Bozmadan sonra, borçlu ve üçüncü kişinin ortağı olduğu şirketlerin ticari defterleri üzerinde bilirkişi vasıtası ile inceleme yapılmış, alınan raporda şirketler arasında 2007 öncesinden devam eden ticari alış verişin olduğu, bu faaliyetin 2009 yılında da devam ettiği belirlenmiştir. Dava konusu tasarruf ise 23.10.2009 tarihinde gerçekleşmiştir.

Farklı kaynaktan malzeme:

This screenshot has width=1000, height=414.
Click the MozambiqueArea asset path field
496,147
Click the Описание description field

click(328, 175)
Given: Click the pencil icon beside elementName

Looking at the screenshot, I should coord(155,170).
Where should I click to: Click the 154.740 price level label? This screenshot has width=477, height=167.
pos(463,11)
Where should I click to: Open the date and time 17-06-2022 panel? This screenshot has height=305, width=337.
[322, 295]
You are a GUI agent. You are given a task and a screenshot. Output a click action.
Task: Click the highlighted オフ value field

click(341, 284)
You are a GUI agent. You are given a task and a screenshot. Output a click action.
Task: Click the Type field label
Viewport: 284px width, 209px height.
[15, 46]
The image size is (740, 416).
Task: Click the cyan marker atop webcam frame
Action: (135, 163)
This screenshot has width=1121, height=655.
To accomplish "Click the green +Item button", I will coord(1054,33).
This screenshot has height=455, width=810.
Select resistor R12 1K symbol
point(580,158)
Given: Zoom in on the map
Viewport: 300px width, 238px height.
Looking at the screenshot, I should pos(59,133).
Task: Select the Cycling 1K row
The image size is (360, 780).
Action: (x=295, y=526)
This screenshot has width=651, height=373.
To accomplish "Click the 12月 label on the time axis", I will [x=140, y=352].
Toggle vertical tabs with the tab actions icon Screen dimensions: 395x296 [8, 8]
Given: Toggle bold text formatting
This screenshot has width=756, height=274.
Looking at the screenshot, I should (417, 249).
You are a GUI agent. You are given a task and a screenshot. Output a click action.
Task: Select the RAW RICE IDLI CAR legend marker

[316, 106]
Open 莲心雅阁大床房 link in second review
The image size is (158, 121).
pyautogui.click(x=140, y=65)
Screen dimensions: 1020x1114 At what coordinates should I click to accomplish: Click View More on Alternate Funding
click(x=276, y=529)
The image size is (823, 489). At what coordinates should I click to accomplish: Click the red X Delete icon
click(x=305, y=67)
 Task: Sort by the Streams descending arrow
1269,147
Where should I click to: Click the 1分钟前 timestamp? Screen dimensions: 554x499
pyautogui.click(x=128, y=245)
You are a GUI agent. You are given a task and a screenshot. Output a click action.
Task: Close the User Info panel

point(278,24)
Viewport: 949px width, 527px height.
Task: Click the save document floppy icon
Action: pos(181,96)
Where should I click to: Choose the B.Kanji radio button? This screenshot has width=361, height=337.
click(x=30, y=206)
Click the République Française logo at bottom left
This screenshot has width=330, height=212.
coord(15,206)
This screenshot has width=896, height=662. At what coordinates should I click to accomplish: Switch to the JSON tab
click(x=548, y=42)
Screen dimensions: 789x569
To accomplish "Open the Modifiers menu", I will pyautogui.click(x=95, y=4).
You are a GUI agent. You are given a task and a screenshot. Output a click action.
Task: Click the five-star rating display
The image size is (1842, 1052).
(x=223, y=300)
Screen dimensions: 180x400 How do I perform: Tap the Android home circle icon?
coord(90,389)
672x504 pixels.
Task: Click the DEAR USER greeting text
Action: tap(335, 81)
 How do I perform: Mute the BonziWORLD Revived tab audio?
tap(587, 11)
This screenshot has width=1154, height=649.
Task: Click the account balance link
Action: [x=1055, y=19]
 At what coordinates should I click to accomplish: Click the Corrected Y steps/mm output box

Bu halde borçlunun ortağı olduğu … Firması ile davalı 3. kişi …’un ortağı olduğu … Kumaş firmasının satış öncesinde birbirleri ile ticari ilişkilerinin olduğu uyulan bozma ilamından açıklandığı üzere tarafların ortak oldukları şirketlerin aynı semtte olduğu belirlenmesine dolayısı ile bu ilişki nedeni ile birbirlerini tanıdıkları sabit olup İİK’nun 280. maddesi gereğince üçüncü kişi …’un borçlunun içinde bulunduğu mali durumunu bilen veya bilmesi lazım gelen kişilerden olduğundan davanın kabulüne karar verilmesi gerekirken hatalı değerlendirme ile yazılı şekilde karar verilmesi usul ve yasaya aykırıdır.
SONUÇ: Yukarıda açıklanan nedenlerle davacı vekilinin temyiz itirazlarının kabulü ile hükmün BOZULMASINA ve peşin alınan harcın istek halinde temyiz eden davacıya geri verilmesine, 25/12/2018 gününde oybirliğiyle karar verildi.